Kamerun: Wenn Gehorsam Türen öffnet
Silvain und sein kleines Jüngerschaftsteam wurden mitten in der Nacht jäh geweckt: Bewaffnete Rebellen standen über ihnen. Die Gruppe, die die Region terrorisiert hatte, stellte ein unmissverständliches Ultimatum: Bis zum Morgengrauen abreisen oder die Konsequenzen tragen. «Niemand schlief», erinnert sich Silvain. «Alles, was wir tun konnten, war beten.»
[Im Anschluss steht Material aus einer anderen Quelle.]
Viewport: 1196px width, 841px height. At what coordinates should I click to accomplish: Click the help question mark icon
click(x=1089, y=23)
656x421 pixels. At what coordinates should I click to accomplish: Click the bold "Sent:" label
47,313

Doch in der Morgenstunde spürte Silvain eine übernatürliche Überzeugung: Er sollte bleiben. Er trat auf den Rebellenführer zu und erklärte, dass ihre Mission nicht politischer, sondern geistlicher Natur sei. Was dann geschah, überraschte das gesamte Team: Die Bedrohungen brachen in sich zusammen. Die Rebellen erlaubten ihnen nicht nur zu bleiben, sondern boten ihre Unterstützung an. In einer Gemeinschaft, die dem Evangelium bisher verschlossen war, entstand eine neue Gemeinde.
Die Vision weitet sich
Dieser Mut ist Teil einer tiefgreifenden Veränderung im Denken kamerunischer Gemeindeleiter. Alou, ein Schulungsleiter für Jüngerschaft, bekennt offen, dass sein Blick früher auf die eigene Gemeinde beschränkt war. «Jetzt sehe ich die verlorenen Dörfer in der Nähe», sagt er.
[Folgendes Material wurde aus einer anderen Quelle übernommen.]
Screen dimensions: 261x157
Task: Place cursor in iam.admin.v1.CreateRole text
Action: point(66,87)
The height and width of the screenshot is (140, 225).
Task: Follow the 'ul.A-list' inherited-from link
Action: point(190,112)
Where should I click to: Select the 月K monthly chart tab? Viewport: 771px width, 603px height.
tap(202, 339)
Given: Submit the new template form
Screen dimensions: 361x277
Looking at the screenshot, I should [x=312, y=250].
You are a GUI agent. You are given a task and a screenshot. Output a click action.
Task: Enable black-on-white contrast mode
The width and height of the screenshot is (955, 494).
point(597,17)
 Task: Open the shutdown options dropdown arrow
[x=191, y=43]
Dieser Perspektivwechsel führte zu sofortigem Handeln, was die Gründung mehrerer Gemeinden und die Bildung kleiner Gruppen in zwei benachbarten, abgelegenen Dörfern zur Folge hatte. Für Alou ist dieses Wachstum eine direkte Frucht des Gehorsams gegenüber einer Vision, die über institutionelle Grenzen hinausreicht.
Der Marktplatz als Missionsfeld
Die Bewegung greift auch in den Alltag hinein, wie das Beispiel von Beatriz zeigt. Lange Zeit sah sie Mission als die Aufgabe ihres Mannes und konzentrierte sich ganz auf ihren Marktstand. Erst eine Schulung, die Glaube und Arbeit miteinander verband, öffnete ihr die Augen: Ihr Stand war ein Ort der Begegnung und des Zeugnisses.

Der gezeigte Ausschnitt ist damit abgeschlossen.